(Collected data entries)
/---

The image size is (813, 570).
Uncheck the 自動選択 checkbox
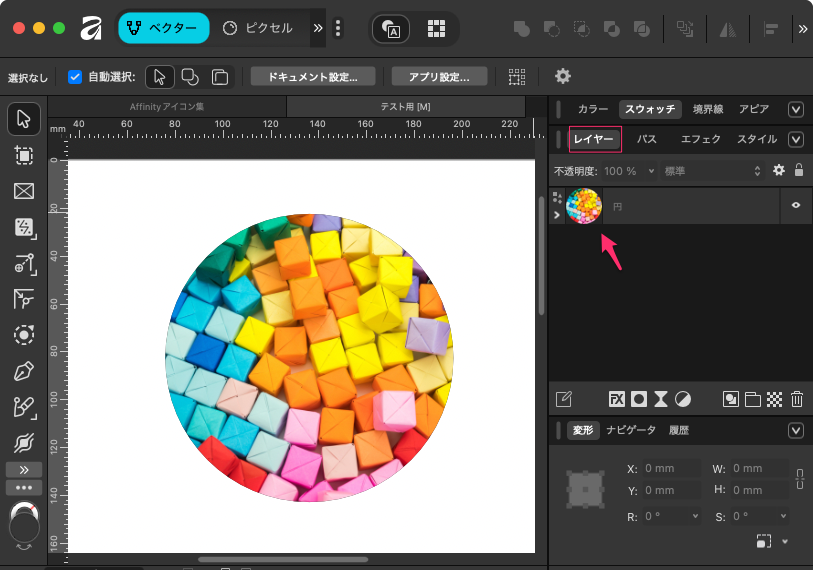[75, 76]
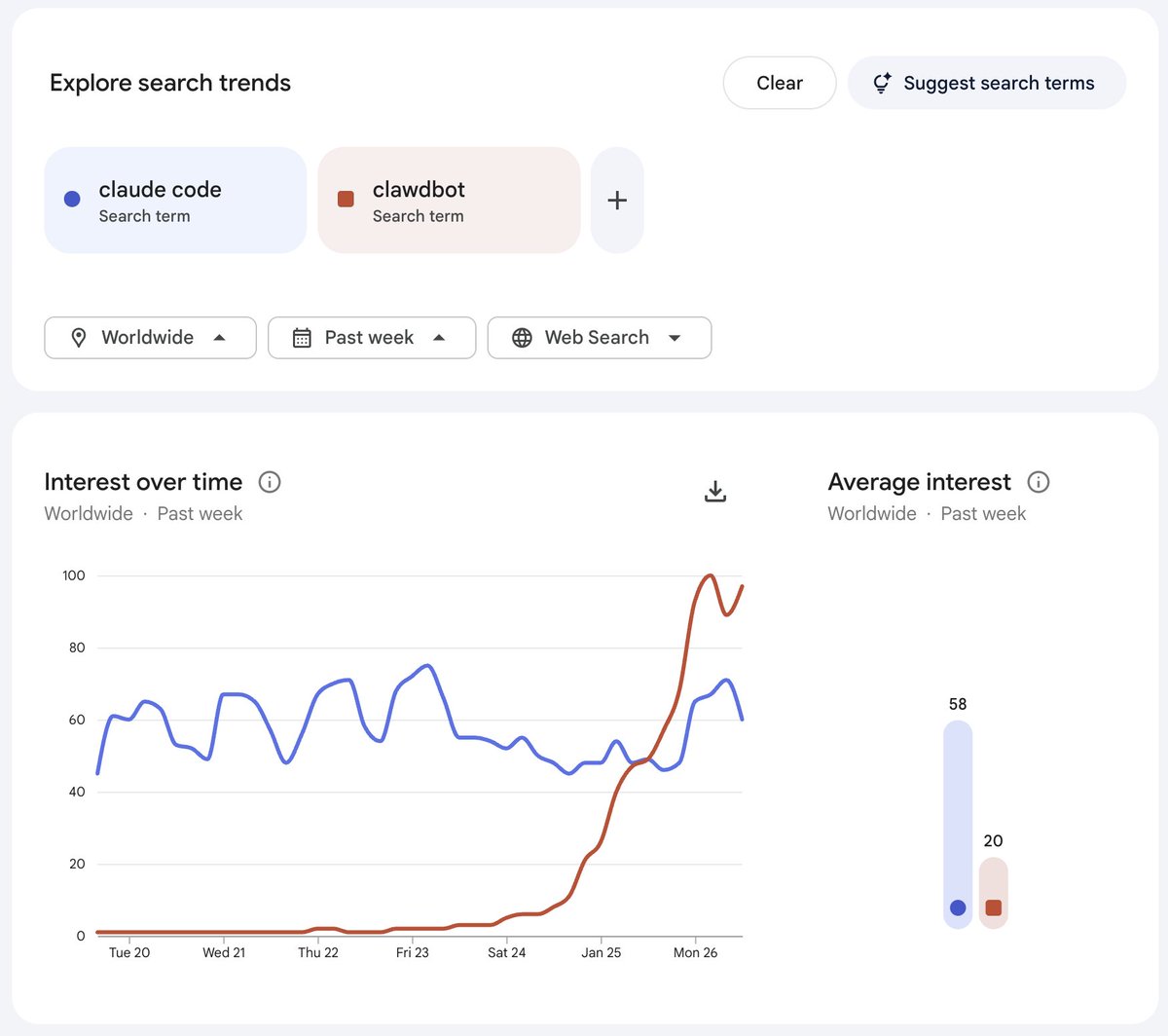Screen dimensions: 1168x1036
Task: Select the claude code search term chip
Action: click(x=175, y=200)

\---

> _Task to carry out_: Give the data above again, exactly and completely. No pictures go in.

> _Response area_:
The image size is (813, 570).
Uncheck the 自動選択 checkbox
[75, 76]
Screen dimensions: 1168x1036
Task: Select the claude code search term chip
Action: click(x=175, y=200)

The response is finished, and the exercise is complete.